> _Tâches à réaliser_
a) Dressez la liste des noms propres du texte sur la définition de l'antisémitisme, hormis ceux qui désignent la maire.
b) Traduisez en anglais cette phrase du texte sur la définition de l'antisémitisme : « Pour revenir à la question de la définition vague de l' »antisémitisme » adoptée par votre Conseil municipal, nous voulions commenter la déclaration de l'IHRA qui comprend une longue liste de cas spécifiques auxquels sa définition s'étend. »
c) Recopiez le passage du texte sur la définition de l'antisémitisme qui commence par "Cara Castelletti, l’antisémitisme" et se poursuit jusqu'à "Seconde lettre.".

Cara Castelletti, l’antisémitisme n’est pas l’antisionisme
Suite à l’adoption de la définition de l’antisémitisme de l’IHRA par l’administration municipale de Brescia, la rédaction de Sebino Franciacorta se sent obligée d’adresser quelques lettres ouvertes à Laura Castelletti pour exposer publiquement les énormes problèmes qui ont surgi ces dernières années avec la promulgation de cette définition instrumentale.
Seconde lettre.
Chère Madame le Maire Laura Castelletti,
Pour revenir à la question de la définition vague de l' »antisémitisme » adoptée par votre Conseil municipal, nous voulions commenter la déclaration de l’IHRA qui comprend une longue liste de cas spécifiques auxquels sa définition s’étend.

> _Données sources_
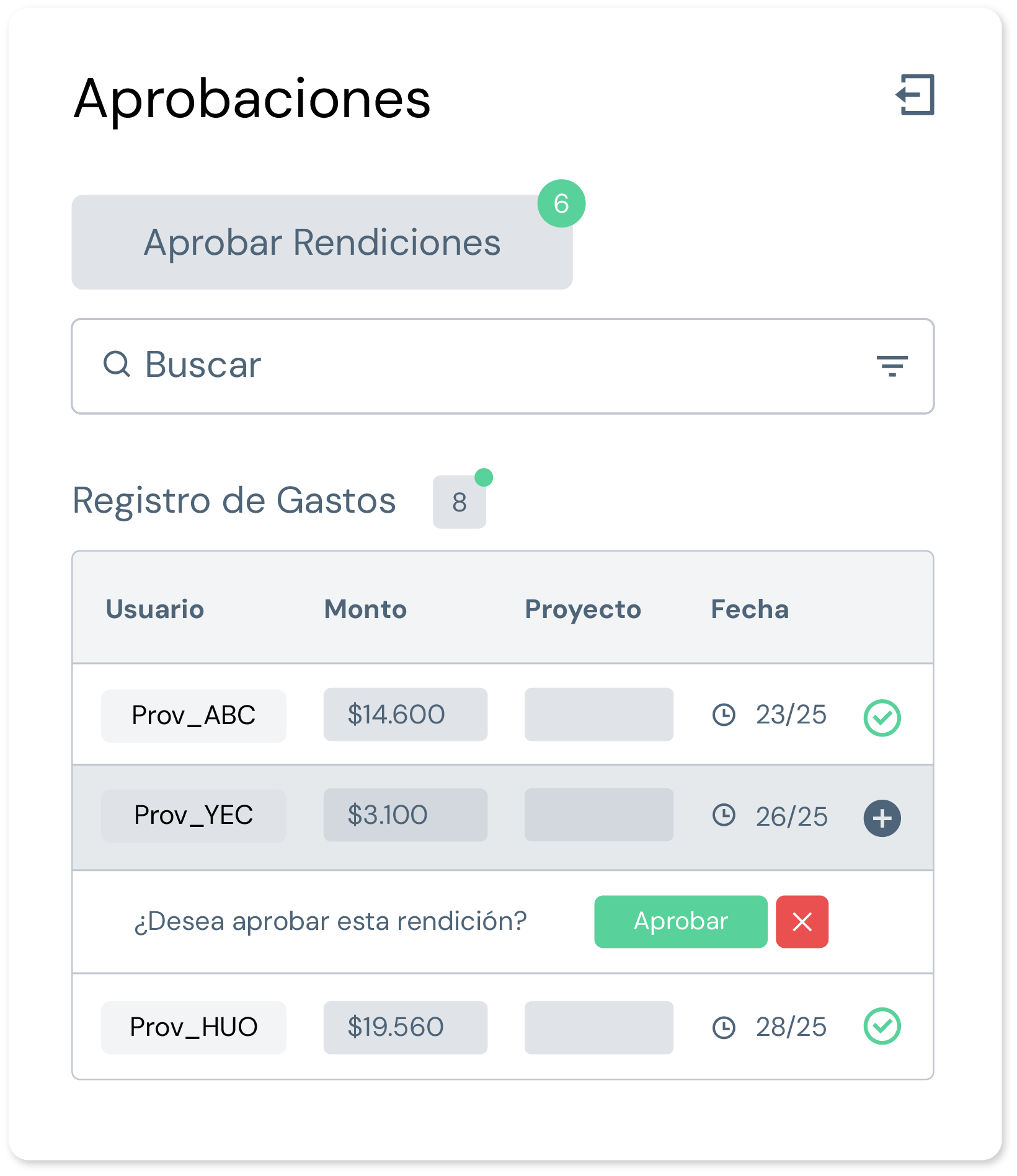The height and width of the screenshot is (1176, 1017).
Task: Open the Aprobar Rendiciones tab
Action: coord(322,242)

> _Corrigé des tâches_
a)
- IHRA
- Brescia
- Sebino Franciacorta

b) Returning to the question of the vague definition of "antisemitism" adopted by your City Council, we wanted to comment on the IHRA's statement, which includes a long list of specific cases to which its definition extends.

c)
Cara Castelletti, l’antisémitisme n’est pas l’antisionisme
Suite à l’adoption de la définition de l’antisémitisme de l’IHRA par l’administration municipale de Brescia, la rédaction de Sebino Franciacorta se sent obligée d’adresser quelques lettres ouvertes à Laura Castelletti pour exposer publiquement les énormes problèmes qui ont surgi ces dernières années avec la promulgation de cette définition instrumentale.
Seconde lettre.